Piratas del tren
Viajando en tren -¿quién cree que en esas penosas condiciones que ofrecen los transportes puede verse una película?- decidí recurrir a mi ordenador portátil para ver un DVD que tenía pendiente. En ello estaba cuando al cabo de un rato un azafato se acercó a preguntarme de dónde la había bajado. No me creyó cuando le dije que se trataba de una copia comprada legalmente. Tuve que enseñarle el disco para que se convenciera. ¿Comprada? ¿Legalmente? Y me miró como con pena por mi inocencia. Me hizo sentirme antiguo. ¿A quién se le ocurre gastar dinero en algo que puede ser gratuito? O no tan gratuito. El mozo se explayó: "Yo pago a Telefónica, y sobre todo el canon de la SGAE. Las películas están legalmente en Internet para poder bajarlas. No hay delito en lo que hago". La anécdota es trivial salvo por el detalle de que al muchacho no se le había pasado por la cabeza que la película no hubiera sido descargada, otra posibilidad le era impensable.

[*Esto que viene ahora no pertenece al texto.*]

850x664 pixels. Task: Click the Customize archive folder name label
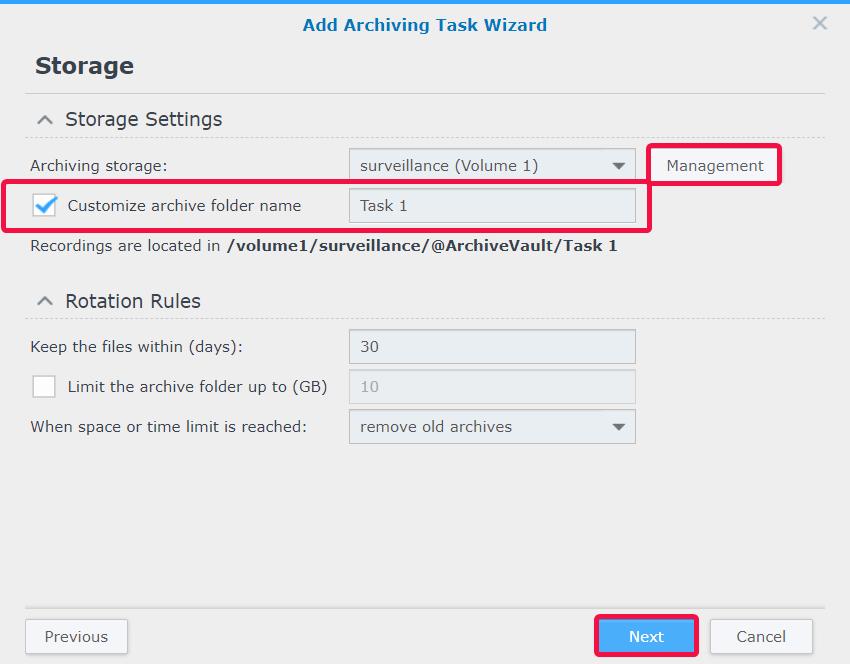[x=184, y=205]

Hace unos días, la ministra de Cultura recordaba en este periódico su intento de clausurar las webs que facilitaran archivos sujetos a derechos de autor, intención que, como se sabe, nuestro dubitativo Gobierno puntualizó más tarde, tras la protesta masiva que organizaron internautas, blogueros y mercaderes de la Red. Aprueben o no finalmente los jueces pertinentes el cierre de dichas páginas, la disposición llega tarde. Casi todo llega tarde. Hace mil años, cuando tuve mi primer grabador de vídeo, el libro de instrucciones advertía que no se grabara de la tele, y que quien lo hiciera sería considerado delincuente. ¿Se puede saber para qué, pues, me habían vendido aquel aparato fabricado por una multinacional que a su vez producía películas y comercializaba cintas vírgenes? Eran la ley y la trampa a la vez. Y eso no fue más que el principio. Desde entonces no han cesado las contradicciones. ¿No produjo Telefónica buena cantidad de películas de cuyas descargas ilegales ahora se aprovecha?
Hagan lo que hagan al respecto los legisladores, al azafato del tren no va a ser fácil convencerle a estas alturas de que no puede seguir haciendo lo que para él ya es una costumbre, casi una cultura. No hay nadie de esas edades que no se baje lo que le venga en gana. Mientras tanto, productores, autores y políticos hablan y hablan -y quizás haya quien a escondidas se descargue alguna cosilla-. A alguno he oído decir, "yo, porque no sé...".